Schools

Falling rolls will strand more pupils in school ‘cold spots’

Thousands of secondary pupils are already living at least 10 kilometres from their nearest mainstream school

Thousands of secondary pupils are already living at least 10 kilometres from their nearest mainstream school

Tens of thousands of pupils live at least 10 kilometres from their nearest mainstream secondary school, and more are likely to end up in these “cold spots” as falling rolls drive closures.

Analysis by SchoolDash found 20,198 pupils in 143 neighbourhoods of England had no non-selective state secondary school within 10 kilometres of their home. The average catchment area of a secondary school is around four kilometres, the organisation said.
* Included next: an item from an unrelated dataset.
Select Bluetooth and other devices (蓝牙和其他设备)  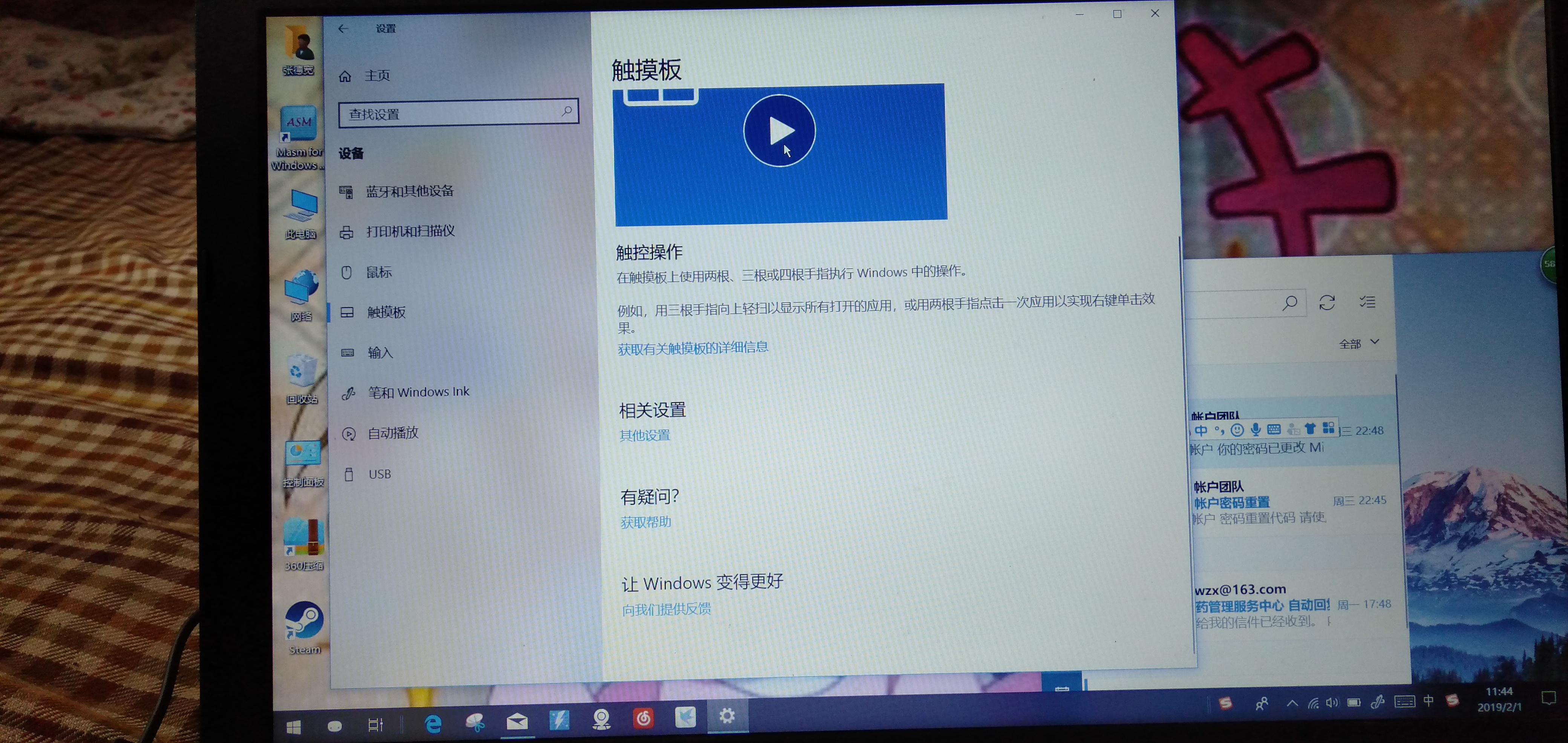409,191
Researchers looked at distances from school in around 34,000 so-called “lower layer super output areas” – each equating to a small village or group of streets in a town.

Grammar and private schools were excluded from the calculation, because they are not accessible to all pupils.
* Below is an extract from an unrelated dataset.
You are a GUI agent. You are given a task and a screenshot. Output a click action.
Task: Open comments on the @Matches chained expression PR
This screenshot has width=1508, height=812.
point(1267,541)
If faith schools are also excluded the problem gets worse – affecting around 32,000 pupils in 228 areas. If schools rated less than ‘good’ are also excluded, the number of pupils living in areas without a secondary school within 10 kilometres rises to 75,000.

In a blog post, SchoolDash founder Timo Hannay warned the “situation seems, if anything, likely to get worse in the coming years because school enrolments are falling, driven mainly by declining birth rates”.

Schools face ‘downsizing or even closing’

Pupil numbers in England’s schools are predicted to shrink by 12 per cent over the next 10 years, after the government revised down its predictions in the face of “notably lower birth projections”.

This “ultimately results in schools downsizing or even closing”, Hannay said.

“The ever-smaller cohorts have been working their way through primary schools and are now moving into secondary schools too. There is no sign so far of these long-term demographic trends abating.

“Importantly, they do not affect all schools equally. For example, enrolments at smaller schools and those with lower Ofsted ratings have tended to fall faster than elsewhere. Furthermore, there has been considerable regional variation in changes to overall school capacity.”

Hannay said trends “may well reflect differences in local demand, but it’s also possible that they don’t”.

He pointed to the free schools programme – the only mechanism for opening mainstream schools – which he said had “tended to favour places like London, where people who have the wherewithal to set up new schools are disproportionately located even though existing provision is generally good”.

Cold spots identified by SchoolDash include areas of the Isle of Wight, Salisbury in Wiltshire, Ilfracombe in north Devon, Cranbrook in Kent, Ludlow in Shropshire, Southwold in Suffolk, Market Rasen in Lincolnshire, Kents Bank in Cumbria and Haltwhistle in Northumberland.